On the flip side, 24 hours may not even be enough to make a determination as to whether a patient should be discharged, he said. “Probably, the patient is going to do worse at 48 or 72 [hours], if at all. You might get by at 24, even if the oral medication isn’t working well, because they still have that IV antibiotic onboard,” he said. “So hey, maybe we should keep them another 48 or 72 hours?”
There’s not a great deal of data on whether, or how long, patients should be observed after switching from IV to oral antibiotics, he said. A 1995 study of 468 patients with pneumonia, urinary tract infection, or cellulitis at Mt.
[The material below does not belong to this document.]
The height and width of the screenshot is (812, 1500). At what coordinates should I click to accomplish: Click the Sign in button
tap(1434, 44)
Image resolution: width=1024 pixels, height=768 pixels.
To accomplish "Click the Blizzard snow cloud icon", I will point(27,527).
Sinai Hospital in New York City found no difference in the 2-week readmission rates between patients who were observed for 24 hours after transition and patients who were unobserved. Observed patients tended to be older and have more comorbidities; even so, only 1% had an adverse event during the observation period, and only 2% had any sort of event.
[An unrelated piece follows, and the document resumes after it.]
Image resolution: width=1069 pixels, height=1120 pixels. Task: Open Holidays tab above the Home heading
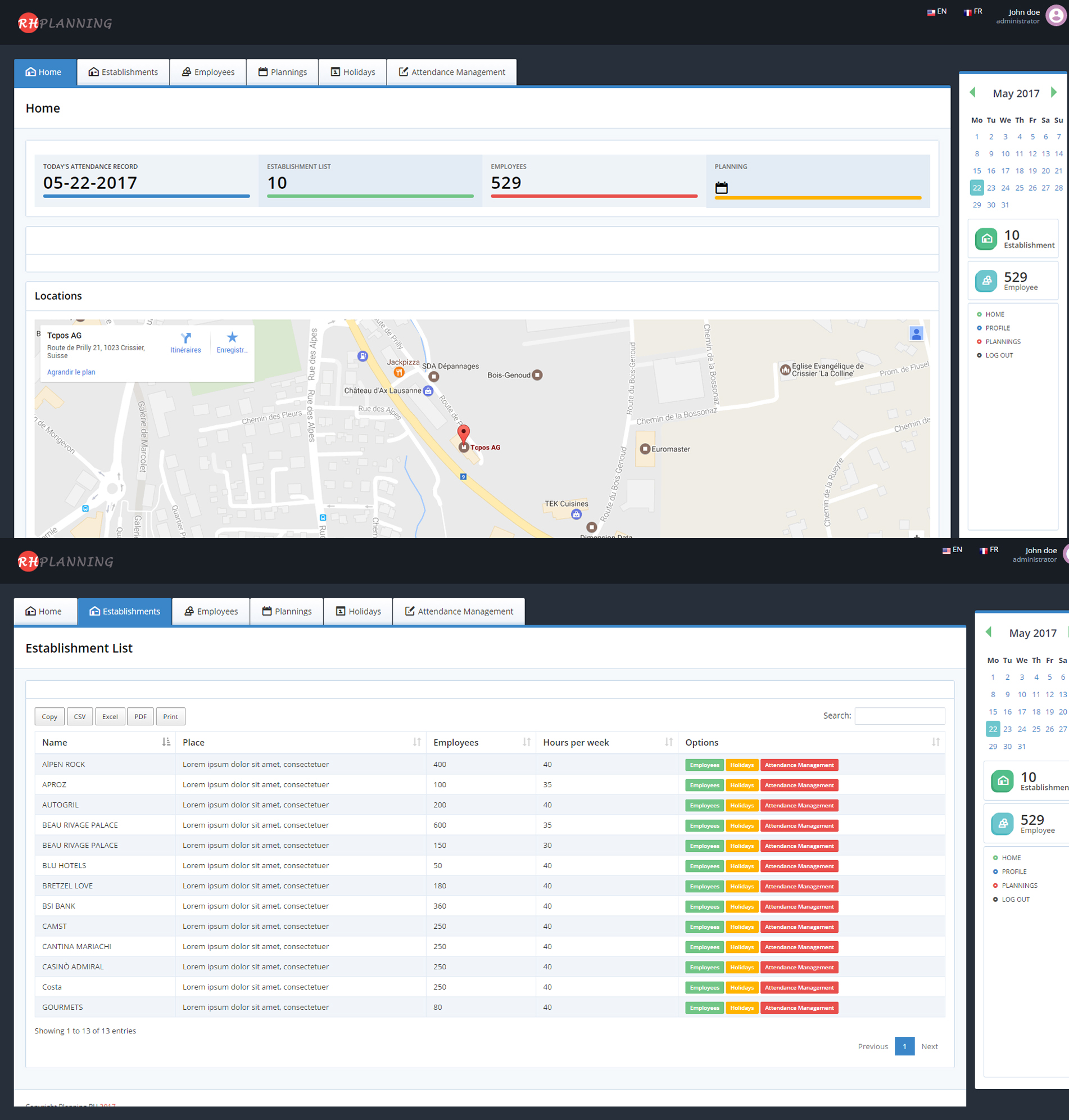click(x=353, y=73)
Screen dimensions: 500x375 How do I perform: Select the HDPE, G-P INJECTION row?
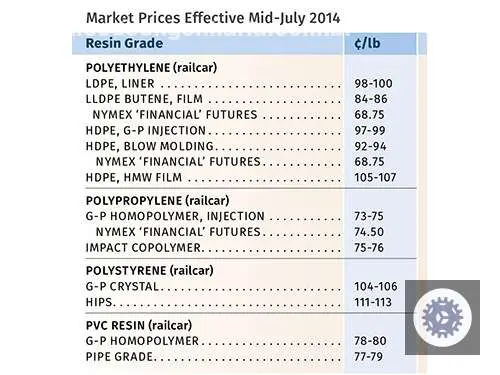239,130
A study at the University of Pennsylvania in the 1990s found only 5 of 94 antibiotic-taking patients had adverse events. Just 2 of these events—rash and nausea—were attributable to the drug, and only one of them resulted in a change of the antibiotic, Dr. Feldman noted.
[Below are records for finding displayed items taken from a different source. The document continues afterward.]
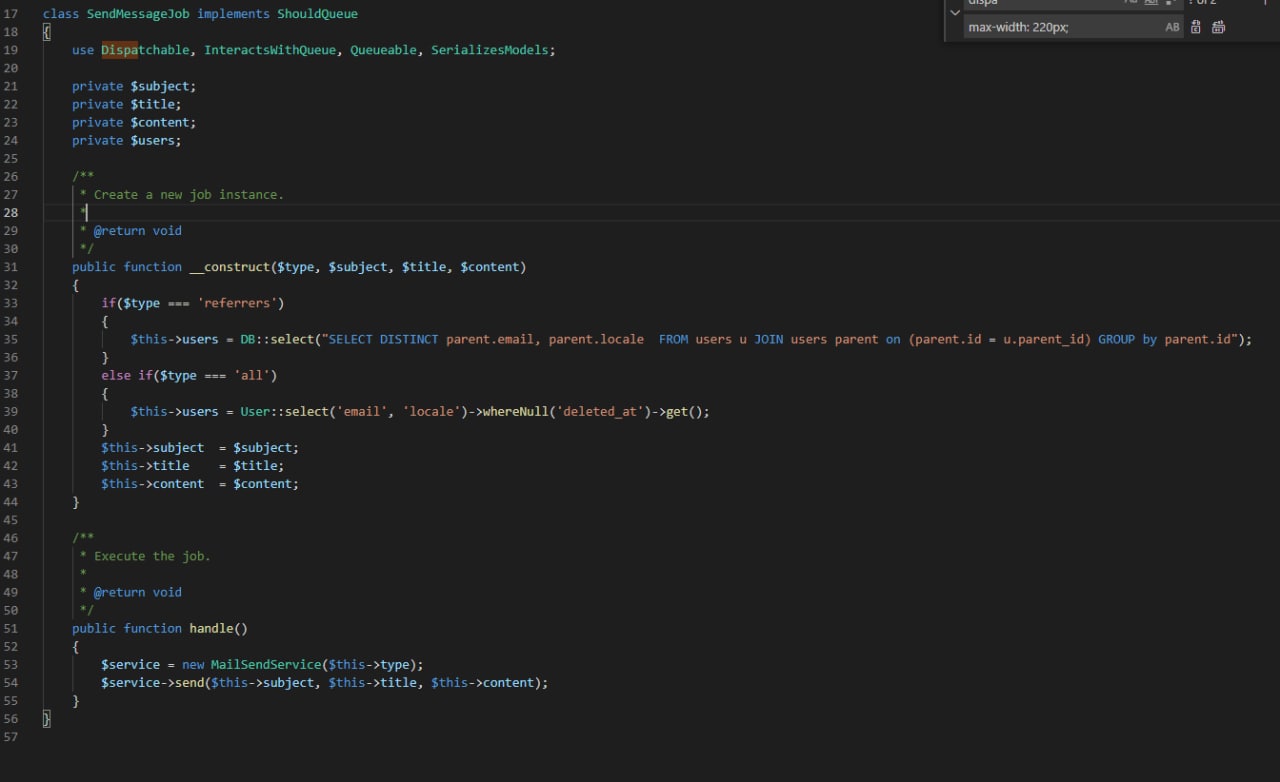The height and width of the screenshot is (782, 1280).
Task: Click the closing brace on line 56
Action: pyautogui.click(x=47, y=719)
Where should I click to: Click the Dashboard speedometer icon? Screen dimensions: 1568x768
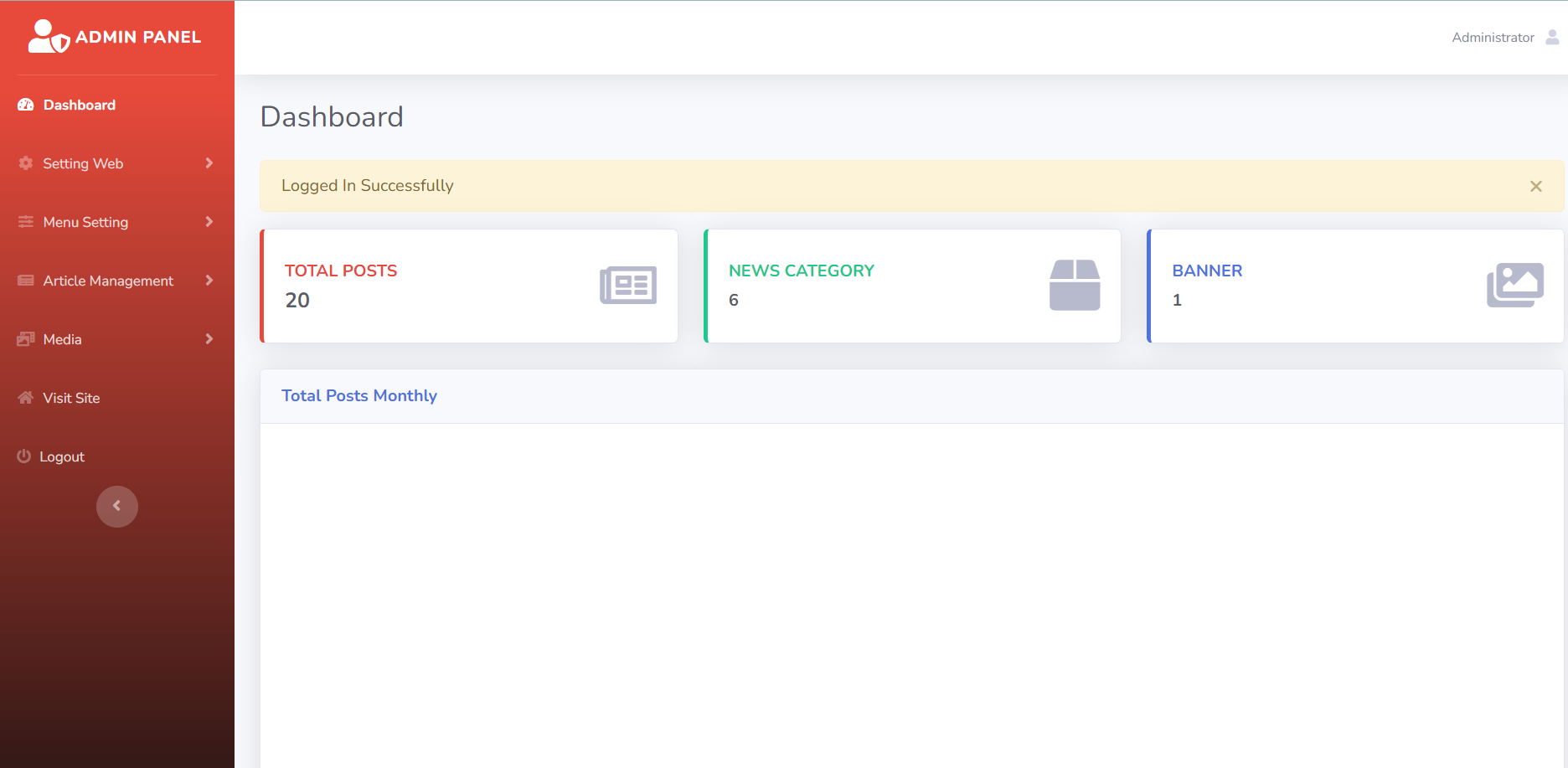(x=26, y=105)
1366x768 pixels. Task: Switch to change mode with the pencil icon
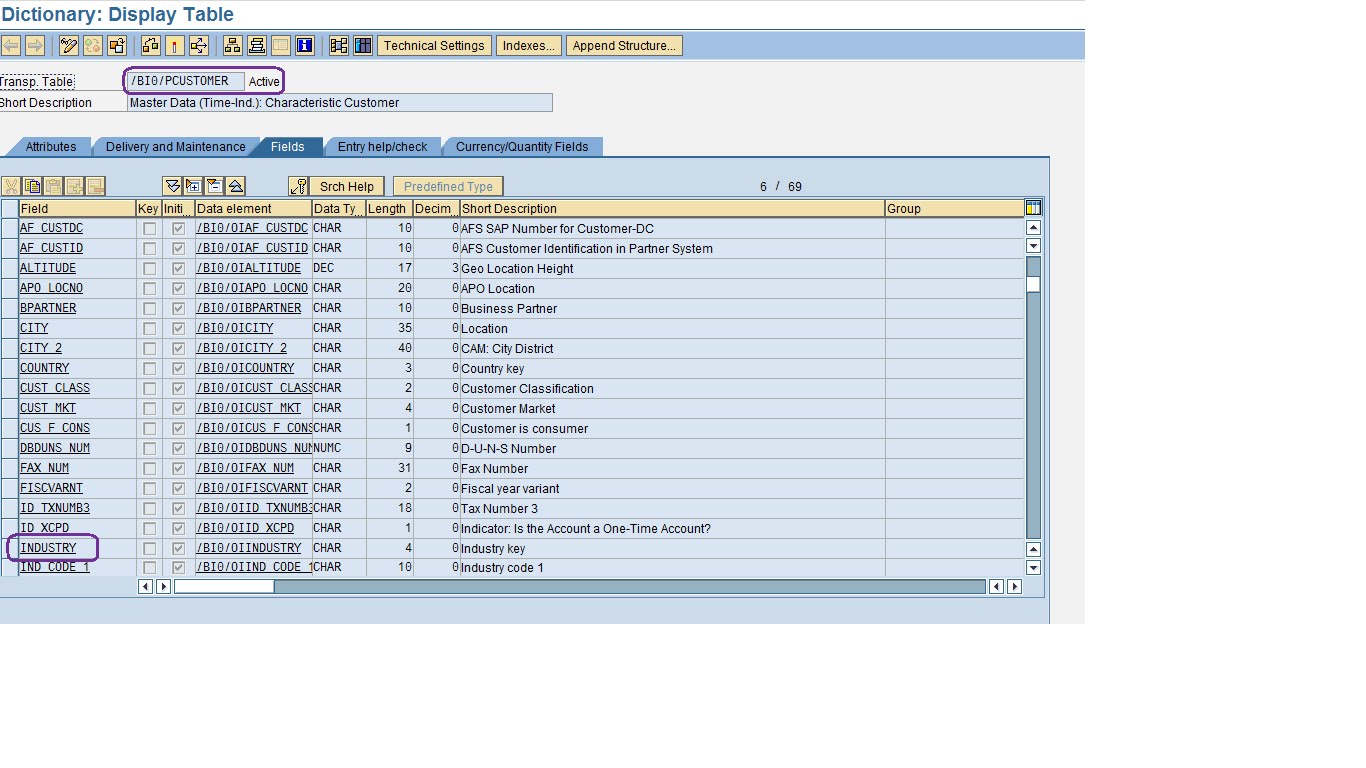click(x=68, y=45)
The most recent evidence, published in 2006 in the American Journal of Medicine, comes from the National Pneumonia Project. The 6,138 patients in the “observed” group—who were sicker—had similar readmission and 30-day mortality rates as the 3,182 patients who were discharged home after transitioning to oral antibiotics.
Another factor to consider is that there is a fair amount of data to suggest physicians are prescribing IV antibiotics in cases where they could be using oral antibiotics, he added. A 2007 Cochrane Review found no evidence that oral antibiotics are less effective for treating severe urinary tract infection than parenteral or initial parenteral therapy.
A 2012 Spanish study tested the use of a 3-step bundle to reduce the duration of IV antibiotic therapy and length of stay in inpatients with community-acquired pneumonia, compared to usual care. The intervention included early mobilization, use of objective criteria to switch to oral from IV antibiotics, and predefined criteria to discharge patients.
The results were that bundled patients had more than 2 days knocked off their lengths of stay, from 6 days in usual care to 3.9 days with the bundle, and went from 4 days on IV antibiotics to 2 days. They had fewer adverse drug reactions to boot. There were no differences between the groups in 30-day readmission rates, mortality at 30 days, or patient satisfaction.
“So the take-home is, systematic approaches like bundles are important, and we don’t have any data that we should observe patients for a day after their transition,” Dr. Feldman said. “Granted, the evidence base is scant, but it certainly does not favor observation.”
At this point, there is little agreement on how long to treat many of the infections targeted by antibiotics, Dr. Feldman added. “That may be one of the things we look at next year: Why do we treat some of our infections for so darn long when there is evidence we don’t need to do that?”